French Prime Minister Manuel Valls said his government plans to introduce changes to the code governing labour practices by early next year as part of an effort to revive growth, reports Bloomberg.
Valls backed a report recommending that more labour rules should be set by negotiations between unions and employers at the company level, rather than nationally. Talks on setting up a new system will begin this month, he said.
“This is an essential reform and it shows our determination,” Valls said at a press conference in Paris. “Our culture and our negotiating practices are changing.”
With an economy that has been largely stagnant since he came to office three years ago, French President François Hollande is looking to push through reforms to help revive growth in the run up to elections in 2017.

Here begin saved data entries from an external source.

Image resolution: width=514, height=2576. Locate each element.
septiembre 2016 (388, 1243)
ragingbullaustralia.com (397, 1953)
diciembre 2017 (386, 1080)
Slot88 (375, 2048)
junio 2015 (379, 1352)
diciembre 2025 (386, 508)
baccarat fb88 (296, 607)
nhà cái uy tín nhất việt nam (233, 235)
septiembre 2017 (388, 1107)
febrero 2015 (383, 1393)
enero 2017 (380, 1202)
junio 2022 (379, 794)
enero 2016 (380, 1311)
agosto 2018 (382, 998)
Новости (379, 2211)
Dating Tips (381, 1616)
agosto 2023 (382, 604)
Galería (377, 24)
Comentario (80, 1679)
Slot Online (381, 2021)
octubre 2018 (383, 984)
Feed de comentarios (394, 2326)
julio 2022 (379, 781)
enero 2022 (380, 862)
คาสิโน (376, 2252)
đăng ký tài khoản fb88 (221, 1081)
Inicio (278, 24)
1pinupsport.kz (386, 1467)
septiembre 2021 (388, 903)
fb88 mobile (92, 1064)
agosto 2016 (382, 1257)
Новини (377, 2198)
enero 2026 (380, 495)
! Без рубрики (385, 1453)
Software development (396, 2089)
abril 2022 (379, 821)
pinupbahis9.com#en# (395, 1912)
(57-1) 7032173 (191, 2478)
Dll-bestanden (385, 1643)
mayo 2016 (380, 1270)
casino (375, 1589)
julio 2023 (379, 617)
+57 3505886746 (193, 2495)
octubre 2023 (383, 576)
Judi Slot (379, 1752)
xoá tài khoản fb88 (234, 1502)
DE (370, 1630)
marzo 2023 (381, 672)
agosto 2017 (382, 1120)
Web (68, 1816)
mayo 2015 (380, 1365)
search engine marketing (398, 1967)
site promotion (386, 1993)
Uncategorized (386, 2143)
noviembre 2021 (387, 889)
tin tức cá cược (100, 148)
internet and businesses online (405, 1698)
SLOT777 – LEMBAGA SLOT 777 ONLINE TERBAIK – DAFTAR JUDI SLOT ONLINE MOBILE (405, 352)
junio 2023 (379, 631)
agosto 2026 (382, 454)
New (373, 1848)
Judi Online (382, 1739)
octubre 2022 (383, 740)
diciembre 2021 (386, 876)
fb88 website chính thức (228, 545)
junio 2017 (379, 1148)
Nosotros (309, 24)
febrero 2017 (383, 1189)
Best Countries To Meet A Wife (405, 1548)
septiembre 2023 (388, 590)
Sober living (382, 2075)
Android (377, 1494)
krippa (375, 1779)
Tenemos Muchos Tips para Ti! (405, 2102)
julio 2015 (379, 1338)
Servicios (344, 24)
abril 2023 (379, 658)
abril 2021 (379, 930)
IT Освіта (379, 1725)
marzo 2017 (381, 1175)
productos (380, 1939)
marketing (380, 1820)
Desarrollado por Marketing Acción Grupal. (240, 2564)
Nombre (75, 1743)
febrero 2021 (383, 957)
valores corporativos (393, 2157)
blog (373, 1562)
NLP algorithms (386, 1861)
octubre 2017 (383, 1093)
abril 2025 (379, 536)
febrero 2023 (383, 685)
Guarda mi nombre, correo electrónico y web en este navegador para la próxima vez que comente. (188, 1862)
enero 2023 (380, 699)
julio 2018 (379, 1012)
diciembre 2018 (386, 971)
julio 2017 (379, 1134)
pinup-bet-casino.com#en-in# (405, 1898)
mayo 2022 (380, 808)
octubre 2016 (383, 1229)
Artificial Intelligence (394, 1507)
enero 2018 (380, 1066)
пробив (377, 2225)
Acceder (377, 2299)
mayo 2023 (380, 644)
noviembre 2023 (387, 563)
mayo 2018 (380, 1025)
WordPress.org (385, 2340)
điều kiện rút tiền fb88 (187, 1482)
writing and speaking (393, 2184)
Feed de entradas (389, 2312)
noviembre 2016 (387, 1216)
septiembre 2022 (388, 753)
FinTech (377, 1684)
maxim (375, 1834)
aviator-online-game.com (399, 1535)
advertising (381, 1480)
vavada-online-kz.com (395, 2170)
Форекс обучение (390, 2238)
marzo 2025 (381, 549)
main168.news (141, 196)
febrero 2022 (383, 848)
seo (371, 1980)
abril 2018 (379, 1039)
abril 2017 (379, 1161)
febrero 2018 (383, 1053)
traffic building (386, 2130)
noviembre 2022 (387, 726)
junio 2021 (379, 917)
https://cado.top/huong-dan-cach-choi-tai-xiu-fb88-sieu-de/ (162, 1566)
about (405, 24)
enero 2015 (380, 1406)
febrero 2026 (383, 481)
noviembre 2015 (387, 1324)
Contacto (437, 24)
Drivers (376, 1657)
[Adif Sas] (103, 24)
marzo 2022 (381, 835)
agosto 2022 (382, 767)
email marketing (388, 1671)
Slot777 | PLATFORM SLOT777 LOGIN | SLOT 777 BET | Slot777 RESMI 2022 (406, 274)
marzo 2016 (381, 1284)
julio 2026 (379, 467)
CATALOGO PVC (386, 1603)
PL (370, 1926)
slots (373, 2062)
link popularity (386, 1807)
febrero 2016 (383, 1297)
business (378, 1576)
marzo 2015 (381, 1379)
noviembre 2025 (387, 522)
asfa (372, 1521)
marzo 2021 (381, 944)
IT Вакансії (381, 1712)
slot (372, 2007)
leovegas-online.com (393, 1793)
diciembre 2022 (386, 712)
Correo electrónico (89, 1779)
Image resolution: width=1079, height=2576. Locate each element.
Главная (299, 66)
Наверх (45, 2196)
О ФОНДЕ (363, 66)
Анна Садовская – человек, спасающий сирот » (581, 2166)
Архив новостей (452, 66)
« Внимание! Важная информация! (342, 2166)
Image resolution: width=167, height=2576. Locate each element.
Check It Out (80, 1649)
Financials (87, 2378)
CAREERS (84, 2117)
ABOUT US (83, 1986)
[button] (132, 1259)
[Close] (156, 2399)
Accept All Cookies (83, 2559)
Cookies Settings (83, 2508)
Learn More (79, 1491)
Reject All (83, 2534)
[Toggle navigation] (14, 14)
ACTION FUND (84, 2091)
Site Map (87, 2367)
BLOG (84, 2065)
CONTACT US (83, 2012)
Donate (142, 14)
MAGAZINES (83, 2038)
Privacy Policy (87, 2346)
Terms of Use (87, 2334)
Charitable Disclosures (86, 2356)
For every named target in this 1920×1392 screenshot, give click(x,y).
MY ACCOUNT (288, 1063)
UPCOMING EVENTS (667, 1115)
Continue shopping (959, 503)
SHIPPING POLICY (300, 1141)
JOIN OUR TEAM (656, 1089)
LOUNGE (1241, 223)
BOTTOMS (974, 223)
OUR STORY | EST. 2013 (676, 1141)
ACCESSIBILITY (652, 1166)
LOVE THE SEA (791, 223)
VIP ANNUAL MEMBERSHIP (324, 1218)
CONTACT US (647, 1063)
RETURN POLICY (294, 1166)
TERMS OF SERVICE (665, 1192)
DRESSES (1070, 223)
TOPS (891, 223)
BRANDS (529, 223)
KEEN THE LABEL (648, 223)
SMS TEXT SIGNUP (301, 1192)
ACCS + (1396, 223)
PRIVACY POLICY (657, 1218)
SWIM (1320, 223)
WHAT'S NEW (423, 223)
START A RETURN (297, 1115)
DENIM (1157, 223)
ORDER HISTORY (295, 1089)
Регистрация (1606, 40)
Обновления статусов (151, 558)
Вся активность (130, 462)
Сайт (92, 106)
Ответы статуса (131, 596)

Hollande since his 2012 election has made some changes to France’s labour codes, making it easier for companies and workers to negotiate an end to employment contracts, allowing companies facing problems to renegotiate working times, and cutting payroll taxes by about 40 billion euros ($44 billion) over the course of his five-year term.
The idea of the next stage of reforms is to scale back the role of France’s 3,000-plus-page labour code to simply laying out principles, and leaving the details to company-by-company negotiations, said Jean-Denis Combrexelle, the author of the study commissioned by Valls.
“We can’t imagine that a top-down system can decide for 16 million employees,” Combrexelle said. “It’s not possible. The primary role of the labor code must be to fix the grand principles.”
Medef, France’s main business lobby, hailed Combrexelle’s report as “a good departure point,” adding it was looking forward to a “rapid and effective putting into action of its proposals.”